我選擇的是這個版本：cuDNN v7.0 (August 3, 2017), for CUDA 9.0 RC --- cuDNN v7.0 Library for Linux
技術分享圖片

下載完畢後解壓，然後將相關文件拷貝到cuda安裝目錄下即可：

tar -zxvf cudnn-9.0-linux-x64-v7.tgz sudo cp cuda/include/cudnn.h /usr/local/cuda/include/ sudo cp cuda/lib64/libcudnn* /usr/local/cuda/lib64/ -d ( sudo chmod a+r /usr/local/cuda/include/cudnn.h sudo chmod a+r /usr/local/cuda/lib64/libcudnn*

4. 安裝Tensorflow1.3

在安裝Tensorflow之前，按照Tensorflow官方安裝文檔的說明，先安裝一個libcupti-dev庫：

The libcupti-dev library, which is the NVIDIA CUDA Profile Tools Interface. This library provides advanced profiling support. To install this library, issue the following command:

$ sudo apt-get install libcupti-dev

然後通過virtualenv 的方式安裝Tensorflow1.3 GUP版本，註意我用的是Python2.7:

sudo apt-get install python-pip python-dev python-virtualenv virtualenv --system-site-packages tensorflow1.3 source tensorflow1.3/bin/activate (tensorflow1.3) textminer@textminer:~/tensorflow/tensorflow1.3$ pip install --upgrade tensorflow-gpu

通過清華的pip源，用這種方式安裝tensorflow-gpu版本速度很快：

Collecting tensorflow-gpu
Downloading https://pypi.tuna.tsinghua.edu.cn/packages/ca/c4/e39443dcdb80631a86c265fb07317e2c7ea5defe73cb531b7cd94692f8f5/tensorflow_gpu-1.3.0-cp27-cp27mu-manylinux1_x86_64.whl (158.8MB)
21% |███████ | 34.7MB 958kB/s eta 0:02:10

Successfully built markdown html5lib
Installing collected packages: backports.weakref, protobuf, funcsigs, pbr, mock, numpy, markdown, html5lib, bleach, werkzeug, tensorflow-tensorboard, tensorflow-gpu
Successfully installed backports.weakref-1.0rc1 bleach-1.5.0 funcsigs-1.0.2 html5lib-0.9999999 markdown-2.6.9 mock-2.0.0 numpy-1.13.1 pbr-3.1.1 protobuf-3.4.0 tensorflow-gpu-1.3.0 tensorflow-tensorboard-0.1.5 werkzeug-0.12.2

這種方式安裝TensorFlow很方便，並且切換tensorflow的版本也很容易，如果不是下面的坑，這是我安裝Tensorflow的第一選擇。然後嘗試運行一下tensorflow，滿心期待會出現順利導入並且有GPU的相關信息出現：

(tensorflow1.3) textminer@textminer:~/tensorflow/tensorflow1.3$ python
Python 2.7.13 (default, Jan 19 2017, 14:48:08)
[GCC 6.3.0 20170118] on linux2
Type "help", "copyright", "credits" or "license" for more information.
>>> import tensorflow as tf

可是卻報如下錯誤：

File "/home/textminer/tensorflow/tensorflow1.3/local/lib/python2.7/site-packages/tensorflow/python/pywrap_tensorflow_internal.py", line 24, in swig_import_helper
_mod = imp.load_module(‘_pywrap_tensorflow_internal‘, fp, pathname, description)
ImportError: libcusolver.so.8.0: cannot open shared object file: No such file or directory

Failed to load the native TensorFlow runtime.

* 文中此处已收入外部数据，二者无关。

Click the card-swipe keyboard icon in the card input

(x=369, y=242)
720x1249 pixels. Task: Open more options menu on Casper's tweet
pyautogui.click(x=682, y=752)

See https://www.tensorflow.org/install/install_sources#common_installation_problems

我看了一下 /usr/local/cuda/lib64/ 下有 libcusolver.so.9.0 這個文件，同時google了一下相關信息，基本上確定這是由於Tensorflow官方版本目前不支持CUDA9, 支撐CUDA8的緣故，所以這個pip版本默認找得是CUDA8.0的後綴文件： libcusolver.so.8.0 。

好在天無絕人之路，雖然這方面的資料很少，還是通過google找到了github上tensorflow的最近的兩條issue: Upgrade to CuDNN 7 and CUDA 9 和 CUDA 9RC + cuDNN7 。前一條是請求TensorFlow官方版本支持CUDA9和cuDNN7的討論：Please upgrade TensorFlow to support CUDA 9 and CuDNN 7. Nvidia claims this will provide a 2x performance boost on Pascal GPUs. 後一條是一個非官方方式在Tensorflow中支持CUDA9和cuDNN7的源代碼安裝方案：This is an unofficial and very not supported patch to make it possible to compile TensorFlow with CUDA9RC and cuDNN 7 or CUDA8 + cuDNN 7.

又是源代碼安裝Tensorflow, 這個方式我是不推薦的，還記得去年夏天用源代碼安裝Tensorflow的種種痛苦，特別是國內網絡不便的情況下，這種方式更是不願意推薦，不過不得已，我必須試一下。特別聲明，如果之後Tensorflow官方版本已經支持CUDA9和cuDNN7了，請直接按上述pip方式安裝，以下可以忽略。

5. 源代碼方式安裝Tensorflow

平心而論，嚴格按照github上這個10天前的issue的方法做基本上是沒問題的：

git clone https://github.com/tensorflow/tensorflow.git wget https://storage.googleapis.com/tf-performance/public/cuda9rc_patch/0001-CUDA-9.0-and-cuDNN-7.0-support.patch wget https://storage.googleapis.com/tf-performance/public/cuda9rc_patch/eigen.f3a22f35b044.cuda9.diff cd tensorflow/ git status git checkout db596594b5653b43fcb558a4753b39904bb62cbd~ git apply ../0001-CUDA-9.0-and-cuDNN-7.0-support.patch ./configure bazel build --config=opt --config=cuda //tensorflow/tools/pip_package:build_pip_package

但是我還是遇到了一點問題在configure之後用bazel編譯tensorflow的時候遇到了如下錯誤：

ERROR: Skipping ‘//tensorflow/tools/pip_package:build_pip_package‘: error loading package ‘tensorflow/tools/pip_package‘: Encountered error while reading extension file ‘cuda/build_defs.bzl‘: no such package ‘@local_config_cuda//cuda

google了一下之後發現我用的是最新版的bazel_0.5.4, 回退版本是個解決方案，所以回退到了bazel_0.5.2，問題解決。這裏特別備註一下configure過程的選擇，僅供參考：

Please specify the location of python. [Default is /usr/bin/python]: Found possible Python library paths: /usr/local/lib/python2.7/dist-packages /usr/lib/python2.7/dist-packages Please input the desired Python library path to use. Default is /usr/local/lib/python2.7/dist-packages Do you wish to build TensorFlow with jemalloc as malloc support? [Y/n]: Y jemalloc as malloc support will be enabled for TensorFlow.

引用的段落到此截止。